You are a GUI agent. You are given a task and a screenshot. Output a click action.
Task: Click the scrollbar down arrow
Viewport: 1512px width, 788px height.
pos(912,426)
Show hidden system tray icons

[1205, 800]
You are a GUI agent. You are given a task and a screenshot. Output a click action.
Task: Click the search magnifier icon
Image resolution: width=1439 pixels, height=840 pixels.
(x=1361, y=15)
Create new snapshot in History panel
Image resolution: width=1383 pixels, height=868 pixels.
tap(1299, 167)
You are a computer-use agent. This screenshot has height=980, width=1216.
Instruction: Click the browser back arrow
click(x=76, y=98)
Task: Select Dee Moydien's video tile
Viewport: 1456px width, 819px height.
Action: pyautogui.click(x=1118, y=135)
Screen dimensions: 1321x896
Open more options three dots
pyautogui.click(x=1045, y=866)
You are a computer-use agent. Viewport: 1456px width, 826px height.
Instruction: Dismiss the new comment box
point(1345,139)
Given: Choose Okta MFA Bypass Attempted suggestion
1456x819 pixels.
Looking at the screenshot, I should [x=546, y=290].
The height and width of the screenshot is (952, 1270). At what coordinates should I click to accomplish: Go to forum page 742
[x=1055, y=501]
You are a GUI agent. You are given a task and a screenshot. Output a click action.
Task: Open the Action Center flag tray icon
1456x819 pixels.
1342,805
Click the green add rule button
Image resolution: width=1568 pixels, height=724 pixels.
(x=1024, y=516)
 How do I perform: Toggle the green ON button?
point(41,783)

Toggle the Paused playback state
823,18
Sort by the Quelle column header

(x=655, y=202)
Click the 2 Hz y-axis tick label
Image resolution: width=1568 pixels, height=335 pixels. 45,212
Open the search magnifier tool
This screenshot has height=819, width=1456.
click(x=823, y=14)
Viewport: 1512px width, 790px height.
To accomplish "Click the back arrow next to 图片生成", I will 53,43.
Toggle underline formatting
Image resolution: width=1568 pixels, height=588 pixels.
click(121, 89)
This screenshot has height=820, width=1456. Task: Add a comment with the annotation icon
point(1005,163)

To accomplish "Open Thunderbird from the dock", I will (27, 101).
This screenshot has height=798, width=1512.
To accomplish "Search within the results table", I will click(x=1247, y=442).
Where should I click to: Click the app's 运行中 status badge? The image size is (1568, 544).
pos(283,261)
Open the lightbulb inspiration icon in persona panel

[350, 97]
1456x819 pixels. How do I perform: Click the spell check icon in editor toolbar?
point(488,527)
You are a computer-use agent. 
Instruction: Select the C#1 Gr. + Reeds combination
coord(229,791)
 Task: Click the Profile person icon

Work instructions:
Please copy, exactly as written, every line in the listing above from the line with "Viewport: 1512px width, 788px height." up to and including the line with "You are a computer-use agent. This".

Expected answer:
Viewport: 1512px width, 788px height.
pos(912,426)
Show hidden system tray icons

[1205, 800]
You are a GUI agent. You are given a task and a screenshot. Output a click action.
Task: Click the search magnifier icon
Image resolution: width=1439 pixels, height=840 pixels.
(x=1361, y=15)
Create new snapshot in History panel
Image resolution: width=1383 pixels, height=868 pixels.
tap(1299, 167)
You are a computer-use agent. This screenshot has height=980, width=1216.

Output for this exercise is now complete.